* 課題 *
以下の記録を一字一句変えずに書き写してください。すべての記録が対象です。

* 対象の記録 *
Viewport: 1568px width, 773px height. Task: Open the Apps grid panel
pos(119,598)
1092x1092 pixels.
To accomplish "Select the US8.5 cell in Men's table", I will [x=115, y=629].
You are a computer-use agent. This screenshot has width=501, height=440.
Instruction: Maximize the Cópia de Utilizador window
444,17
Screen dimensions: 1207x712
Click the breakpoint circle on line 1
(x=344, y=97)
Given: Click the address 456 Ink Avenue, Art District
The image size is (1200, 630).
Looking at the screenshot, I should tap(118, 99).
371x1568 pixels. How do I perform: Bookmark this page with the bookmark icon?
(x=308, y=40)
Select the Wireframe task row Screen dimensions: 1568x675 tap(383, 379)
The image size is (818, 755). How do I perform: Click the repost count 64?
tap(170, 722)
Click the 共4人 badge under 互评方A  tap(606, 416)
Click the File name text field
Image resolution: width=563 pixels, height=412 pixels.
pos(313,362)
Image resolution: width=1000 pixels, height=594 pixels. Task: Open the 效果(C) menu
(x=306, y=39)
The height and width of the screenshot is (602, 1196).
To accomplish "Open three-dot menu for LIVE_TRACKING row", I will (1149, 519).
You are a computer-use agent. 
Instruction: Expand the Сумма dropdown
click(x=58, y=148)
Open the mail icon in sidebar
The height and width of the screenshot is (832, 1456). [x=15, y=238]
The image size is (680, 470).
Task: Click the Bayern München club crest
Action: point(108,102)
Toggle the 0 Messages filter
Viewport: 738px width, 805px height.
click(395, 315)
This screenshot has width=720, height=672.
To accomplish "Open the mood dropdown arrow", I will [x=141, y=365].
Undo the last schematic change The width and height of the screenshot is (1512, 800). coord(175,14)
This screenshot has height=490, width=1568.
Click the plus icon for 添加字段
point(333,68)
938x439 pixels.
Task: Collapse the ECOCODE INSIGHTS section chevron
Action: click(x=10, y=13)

* 解答 *
Viewport: 1568px width, 773px height. Task: Open the Apps grid panel
pos(119,598)
1092x1092 pixels.
To accomplish "Select the US8.5 cell in Men's table", I will [x=115, y=629].
You are a computer-use agent. This screenshot has width=501, height=440.
Instruction: Maximize the Cópia de Utilizador window
444,17
Screen dimensions: 1207x712
Click the breakpoint circle on line 1
(x=344, y=97)
Given: Click the address 456 Ink Avenue, Art District
The image size is (1200, 630).
Looking at the screenshot, I should tap(118, 99).
371x1568 pixels. How do I perform: Bookmark this page with the bookmark icon?
(x=308, y=40)
Select the Wireframe task row Screen dimensions: 1568x675 tap(383, 379)
The image size is (818, 755). How do I perform: Click the repost count 64?
tap(170, 722)
Click the 共4人 badge under 互评方A  tap(606, 416)
Click the File name text field
Image resolution: width=563 pixels, height=412 pixels.
pos(313,362)
Image resolution: width=1000 pixels, height=594 pixels. Task: Open the 效果(C) menu
(x=306, y=39)
The height and width of the screenshot is (602, 1196).
To accomplish "Open three-dot menu for LIVE_TRACKING row", I will (1149, 519).
You are a computer-use agent. 
Instruction: Expand the Сумма dropdown
click(x=58, y=148)
Open the mail icon in sidebar
The height and width of the screenshot is (832, 1456). [x=15, y=238]
The image size is (680, 470).
Task: Click the Bayern München club crest
Action: point(108,102)
Toggle the 0 Messages filter
Viewport: 738px width, 805px height.
click(395, 315)
This screenshot has width=720, height=672.
To accomplish "Open the mood dropdown arrow", I will [x=141, y=365].
Undo the last schematic change The width and height of the screenshot is (1512, 800). coord(175,14)
This screenshot has height=490, width=1568.
Click the plus icon for 添加字段
point(333,68)
938x439 pixels.
Task: Collapse the ECOCODE INSIGHTS section chevron
Action: click(x=10, y=13)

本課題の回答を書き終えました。